该微流体装置10还具有一个样品传送通道40和一个分离通道42。
正如图1所示,该样品传送通道40从该第一孔24延伸至该PCR室32并且从该PCR室32延伸至该第二孔26。如图2所示,该样品传送通道40直接开放进入该第一孔24并且还直接开放进入该PCR室32。尽管未在这些附图中显示,该样品传送通道40直接开放进入该第二孔26。该样品传送通道40的横断面尺寸一般来说小于500微米(尽管可以用较大的尺寸)。例如,该样品传送通道40可以有一个大约100微米的宽度和一个大约20微米的深度。该样品传送通道40是在该上板12与该下板14接合在一起之前,通过在该下板14的上表面18上形成一个适当截面和尺寸的凹槽而形成的。在这两个板12,14接合时,该上板12的下表面16将该凹槽封闭以形成该样品传送通道40。
如图1所示,该分离通道42从该第三孔28延伸至该第四孔30。该分离通道42直接开放进入该第三孔28和该第四孔30。该分离通道42和该样品传送通道40具有相似的尺寸,并且以相似的方式形成。
该样品传送通道40和该分离通道42在两者的一个交叉点43处彼此处于流体联通。
此外,该微流体装置10配备有四个电极插头44,其中的一个显示在图2中。这四个电极插头44优选地是彼此相同的,但是不必如此。每个电极插头44是从一个由绝缘材料制成的帽46和一个穿过该帽46的电极48而形成的。如图2所示,该帽46的大小是使得它可以插入到这些孔24,26,28,30中的一个以形成一个紧密密封。
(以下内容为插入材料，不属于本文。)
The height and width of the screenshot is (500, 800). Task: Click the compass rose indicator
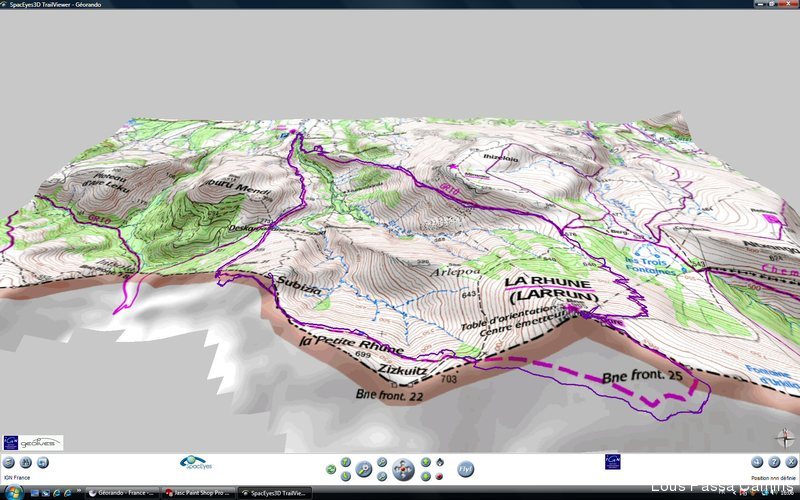pos(785,438)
该第一孔24,第二孔26,第三孔28和第四孔30的表面,该PCR室32,该样品收集孔34,该样品传送通道40和分离通道42被硅烷化以减少在使用时核酸对该玻璃的结合。在该上板玻璃12和该下玻璃板14在已连接在一起以后进行硅烷化。该微流体装置10在被放在一个烘箱里在90℃过夜干燥以前用水清理并且用空气干燥。然后将该装置10保存在一个干燥器里直到进行硅烷化。(对用于容纳这些硅烷化试剂的玻璃仪器进行相似处理。)将异辛烷(1000微升)与三氯(1H,1H,2H,2H)全氟辛基硅烷(145微升)混合。该混合物被泵入到该微流体装置10里并且穿过这些通道40,42和这些孔/室24,26,28,30,32,34。搁置五分钟后,通过泵空气通过该微流体装置来清除该混合物。然后用异辛烷清洗该微流体装置10,接着用空气进行干燥。最后,将丙酮,然后空气,然后水泵入通过该微流体装置10。在如下所述将该微流体装置10填充不同凝胶之前,将其在一个烘箱中烘干一小时。
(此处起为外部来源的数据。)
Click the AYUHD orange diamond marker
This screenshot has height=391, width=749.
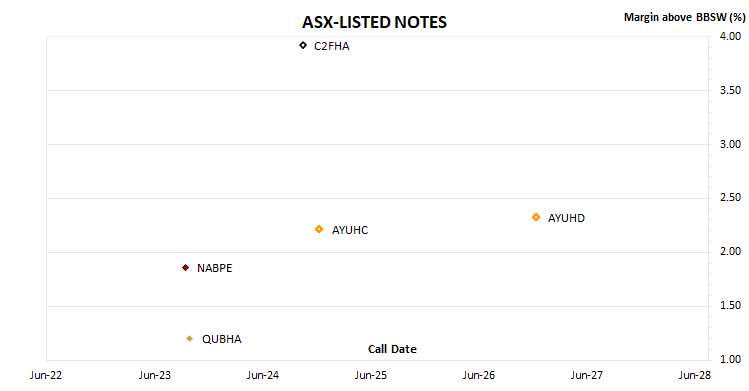click(536, 217)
首先,将该样品传送通道40用一种琼脂糖凝胶50填充。为了形成该琼脂糖凝胶50,将低熔点琼脂糖溶解在无核酸水中并且在75℃将该溶液加热10分钟。该琼脂糖的最终浓度是1.5%(重量:重量)。如下将该琼脂糖凝胶50插入到该样品传送通道40里。首先,将该第三孔28和该第四孔30,以及还有该样品收集孔34的上部分36用合适的紧塞堵塞,这些塞子占据了孔28,30,36的大部分空间。然后,当该凝胶已形成,但是同时该凝胶仍处于熔化状态时,将其通过该第一孔24减压注入到该样品传送通道40里。在这个过程中,该琼脂糖凝胶50通过该样品传送通道40传递至该第二孔26。考虑到事实是该样品收集孔34是被堵塞的,该琼脂糖凝胶50没有进入该PCR室32,或者只小程度地进入(该PCR室32与该样品传送通道40处于液体联通)。一旦该琼脂糖凝胶50到达了该第二孔26的基底,注射停止。然后允许该凝胶在该样品传送通道40里凝固并且把该第一孔24和该第二孔26清理掉凝胶。
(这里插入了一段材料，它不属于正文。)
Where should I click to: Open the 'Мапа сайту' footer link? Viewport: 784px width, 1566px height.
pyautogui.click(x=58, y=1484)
然后该分离通道42用聚环氧乙烷凝胶52填充。该聚环氧乙烷凝胶52是通过用一种长时间搅拌的方法,将聚环氧乙烷在无核酸Tris-EDTA缓冲液中混合至浓度为2.5%(重量:重量)而进行制备。在该凝胶52凝固之前将其引入到该分离室42里。为了引入该聚环氧乙烷凝胶52,该第一孔24和该第二孔26以及该样品收集孔34是被堵塞的。然后将该熔化态的凝胶经由该第三孔28减压引入到该该分离室42里。这个过程是持续的直到该聚环氧乙烷凝胶到达该第四孔30的基底。在该聚环氧乙烷凝胶52凝固后,凝胶被从该第三孔28和该第四孔30清除。
在将该聚环氧乙烷凝胶52引入到该分离通道42中的过程中,少量的琼脂糖凝胶50被从该样品传送通道40和该分离通道42的交叉点43处移去。这部分琼脂糖凝胶50被运至该第四孔30并且不为任何目的。
在这个实例中,该PCR室32由一种凝胶54填充,该凝胶54包含进行PCR必需的所有试剂。这些试剂被容纳在该PCR室32内的凝胶54的基质内。这些试剂是众所周知的用于进行PCR扩增反应的标准试剂。由此可见,这些PCR试剂包括充当引物的核酸序列以便扩增预订部分的引入到该PCR室32中的样品核酸。这些试剂还包括核苷三磷酸类和一种聚合酶。
优选地,这些试剂将包括一种染料,该染料与该PCR反应产生的核酸片段结合。例如,该染料可以是一种荧光染料或者一种对比色检测有强烈吸收峰的染料。如下面所讨论的,在对这些DNA片段后续分离中该染料是用来辅助DNA片段检测的,这些DNA片段产生于该PCR反应中。
通过具体实例,这些PCR试剂包含下面的组分。如下面所讨论的,右栏的浓度是用该凝胶1:1稀释前的浓度。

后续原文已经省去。